Some things to leave in 2024

 Other than this blog for the past year. I am releasing some major things this New Black Moon and I am going to do it as proper as I can. I need everything 2025 has to offer and I am going to put my best efforts to accomplish my goals. 

I have the list ready to be burned and when the moon peaks at 5ish this evening, I will be ready to burn it with my full intentions for this upcoming year. I let myself fall off the health and fitness path, but I am going to get back on it. Little by little. Mental health first. Leaving behind self doubt and thinking that I am fat. Because I am not. A little out of shape, but not gross. I need to stop thinking that I am not worthy of the things in my life. No matter how they came to me, I deserve a good life and I have worked hard for it. I will continue to do so. I am going to release the anxiety and fear that things have been good so something bad is coming. I will accept the ups and downs as they come. 

I release the judgement of others and mostly myself. 

I release the hurt that 2024 brought, but mostly the previous years that I have brought in. I release the hurt so I can move into the happiness. 

2025 will be another year to become the person I am meant to be. Confidence will overflow in me. Guidance will light the way. I will open myself to new connections and build on the amazing ones I have. I will release the fear of someone leaving me behind and go with the flow of friendship. I will not feel guilty about the paths that no longer align. I will keep my boundaries firm and standing to keep out anything that tries to put me down or does not align with this new life. 
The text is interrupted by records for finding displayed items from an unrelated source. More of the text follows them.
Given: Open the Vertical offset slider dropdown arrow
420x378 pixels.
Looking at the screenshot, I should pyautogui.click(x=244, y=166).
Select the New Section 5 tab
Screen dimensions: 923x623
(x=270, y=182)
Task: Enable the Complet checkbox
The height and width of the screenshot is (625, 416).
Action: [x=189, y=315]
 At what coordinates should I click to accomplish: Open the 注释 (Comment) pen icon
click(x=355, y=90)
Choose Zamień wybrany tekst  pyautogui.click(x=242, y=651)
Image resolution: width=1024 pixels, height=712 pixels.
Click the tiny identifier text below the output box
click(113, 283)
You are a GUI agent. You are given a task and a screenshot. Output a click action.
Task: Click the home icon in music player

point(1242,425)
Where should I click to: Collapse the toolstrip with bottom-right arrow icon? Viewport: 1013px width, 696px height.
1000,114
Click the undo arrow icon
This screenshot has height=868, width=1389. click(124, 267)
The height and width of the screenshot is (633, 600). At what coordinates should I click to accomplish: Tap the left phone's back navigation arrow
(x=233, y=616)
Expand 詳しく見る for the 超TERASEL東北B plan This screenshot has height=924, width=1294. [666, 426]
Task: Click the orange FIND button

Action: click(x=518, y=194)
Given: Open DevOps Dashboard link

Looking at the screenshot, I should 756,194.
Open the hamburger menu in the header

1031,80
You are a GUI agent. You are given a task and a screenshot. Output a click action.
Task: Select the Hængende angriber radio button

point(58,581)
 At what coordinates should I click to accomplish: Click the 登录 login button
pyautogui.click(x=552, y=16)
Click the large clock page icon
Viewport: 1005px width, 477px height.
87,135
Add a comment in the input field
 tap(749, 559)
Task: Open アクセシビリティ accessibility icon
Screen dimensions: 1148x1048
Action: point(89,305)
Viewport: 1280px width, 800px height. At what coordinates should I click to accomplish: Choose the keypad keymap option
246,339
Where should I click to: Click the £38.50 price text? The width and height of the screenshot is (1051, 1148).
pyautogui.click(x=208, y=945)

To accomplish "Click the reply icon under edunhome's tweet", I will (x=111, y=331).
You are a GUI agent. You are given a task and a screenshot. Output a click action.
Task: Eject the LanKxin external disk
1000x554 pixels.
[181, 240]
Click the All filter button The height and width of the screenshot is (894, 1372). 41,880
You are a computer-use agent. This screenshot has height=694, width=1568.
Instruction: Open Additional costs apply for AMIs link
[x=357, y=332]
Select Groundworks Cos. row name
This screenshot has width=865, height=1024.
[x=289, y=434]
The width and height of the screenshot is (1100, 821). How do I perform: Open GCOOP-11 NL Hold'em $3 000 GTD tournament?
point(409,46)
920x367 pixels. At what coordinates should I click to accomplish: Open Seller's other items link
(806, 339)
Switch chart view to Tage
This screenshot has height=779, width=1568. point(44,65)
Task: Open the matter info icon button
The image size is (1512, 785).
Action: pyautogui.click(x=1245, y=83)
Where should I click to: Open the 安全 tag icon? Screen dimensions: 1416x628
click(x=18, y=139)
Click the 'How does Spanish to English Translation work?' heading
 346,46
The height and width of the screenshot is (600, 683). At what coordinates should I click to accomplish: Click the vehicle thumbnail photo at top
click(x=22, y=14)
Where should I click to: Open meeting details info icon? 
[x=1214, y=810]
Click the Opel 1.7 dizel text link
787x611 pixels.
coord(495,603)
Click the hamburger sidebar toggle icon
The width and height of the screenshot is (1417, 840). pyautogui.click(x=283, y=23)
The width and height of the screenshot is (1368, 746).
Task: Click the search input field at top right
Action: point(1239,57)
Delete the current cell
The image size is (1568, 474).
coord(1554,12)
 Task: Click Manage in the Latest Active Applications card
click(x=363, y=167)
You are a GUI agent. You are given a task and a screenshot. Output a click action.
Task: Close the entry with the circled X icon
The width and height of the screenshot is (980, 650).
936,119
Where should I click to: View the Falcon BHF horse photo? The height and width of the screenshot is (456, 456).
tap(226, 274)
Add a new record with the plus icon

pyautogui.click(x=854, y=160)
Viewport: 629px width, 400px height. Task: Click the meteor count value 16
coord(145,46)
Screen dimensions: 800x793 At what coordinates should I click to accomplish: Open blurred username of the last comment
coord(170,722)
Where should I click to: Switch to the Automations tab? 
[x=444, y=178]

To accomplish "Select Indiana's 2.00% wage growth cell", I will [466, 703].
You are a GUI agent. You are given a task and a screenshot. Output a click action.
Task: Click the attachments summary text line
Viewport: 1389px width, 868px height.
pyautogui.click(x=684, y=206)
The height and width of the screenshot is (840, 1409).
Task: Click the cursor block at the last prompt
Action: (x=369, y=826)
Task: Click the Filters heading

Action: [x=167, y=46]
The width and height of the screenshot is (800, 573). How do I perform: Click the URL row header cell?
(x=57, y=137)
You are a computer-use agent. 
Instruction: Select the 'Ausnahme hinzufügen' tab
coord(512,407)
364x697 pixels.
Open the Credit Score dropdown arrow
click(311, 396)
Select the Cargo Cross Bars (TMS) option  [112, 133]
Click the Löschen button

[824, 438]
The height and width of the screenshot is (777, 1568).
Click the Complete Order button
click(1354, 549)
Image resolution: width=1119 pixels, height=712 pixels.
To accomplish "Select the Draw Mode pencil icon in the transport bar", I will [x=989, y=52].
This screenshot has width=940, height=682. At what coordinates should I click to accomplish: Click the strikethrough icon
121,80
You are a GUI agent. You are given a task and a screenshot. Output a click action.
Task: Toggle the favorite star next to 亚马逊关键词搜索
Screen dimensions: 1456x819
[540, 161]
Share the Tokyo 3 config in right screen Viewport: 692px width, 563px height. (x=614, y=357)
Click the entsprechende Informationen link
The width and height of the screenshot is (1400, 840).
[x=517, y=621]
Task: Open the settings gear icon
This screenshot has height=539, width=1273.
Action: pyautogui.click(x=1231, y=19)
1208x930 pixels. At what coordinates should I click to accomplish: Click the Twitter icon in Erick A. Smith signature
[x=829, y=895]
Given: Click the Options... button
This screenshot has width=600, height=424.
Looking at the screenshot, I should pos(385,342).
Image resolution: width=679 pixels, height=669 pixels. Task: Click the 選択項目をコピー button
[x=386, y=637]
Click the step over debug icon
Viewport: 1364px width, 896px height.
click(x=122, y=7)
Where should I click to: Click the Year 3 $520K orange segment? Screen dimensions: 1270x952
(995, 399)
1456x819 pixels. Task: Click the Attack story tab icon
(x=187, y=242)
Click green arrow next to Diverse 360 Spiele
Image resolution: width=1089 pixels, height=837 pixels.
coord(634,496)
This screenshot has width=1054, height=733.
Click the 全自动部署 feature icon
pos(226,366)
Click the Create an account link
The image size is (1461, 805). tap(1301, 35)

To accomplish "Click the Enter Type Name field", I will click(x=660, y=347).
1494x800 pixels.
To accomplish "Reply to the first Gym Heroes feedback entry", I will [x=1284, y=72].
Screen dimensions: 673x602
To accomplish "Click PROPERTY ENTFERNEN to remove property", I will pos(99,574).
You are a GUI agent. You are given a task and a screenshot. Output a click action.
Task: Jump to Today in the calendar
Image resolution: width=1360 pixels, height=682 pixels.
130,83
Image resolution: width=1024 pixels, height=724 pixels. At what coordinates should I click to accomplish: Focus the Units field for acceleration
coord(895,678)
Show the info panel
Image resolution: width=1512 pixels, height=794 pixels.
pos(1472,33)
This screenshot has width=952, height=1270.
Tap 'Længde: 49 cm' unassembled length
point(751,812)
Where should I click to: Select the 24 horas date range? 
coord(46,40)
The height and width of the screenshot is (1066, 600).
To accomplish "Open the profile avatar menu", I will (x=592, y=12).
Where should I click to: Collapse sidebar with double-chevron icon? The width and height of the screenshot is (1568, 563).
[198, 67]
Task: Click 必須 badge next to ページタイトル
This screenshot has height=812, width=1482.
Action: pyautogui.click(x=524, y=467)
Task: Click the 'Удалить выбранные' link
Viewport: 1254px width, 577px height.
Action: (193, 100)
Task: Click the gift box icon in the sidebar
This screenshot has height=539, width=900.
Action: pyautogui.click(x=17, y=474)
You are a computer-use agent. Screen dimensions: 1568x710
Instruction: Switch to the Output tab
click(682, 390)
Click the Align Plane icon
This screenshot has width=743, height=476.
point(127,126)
It may be a new year, but this life has been seeded for some time. I will continue to live as I have for the last couple years, sober and with my goal mindset. I will continue to build the foundation for years to come by continuing my educations, enjoying my job, and getting back into shape. 

I am ready and welcoming for what 2025 has to bring into my life. I release any doubts that this isn't meant to be and live in the fact that it is. 

I will continue to learn patience and compassion.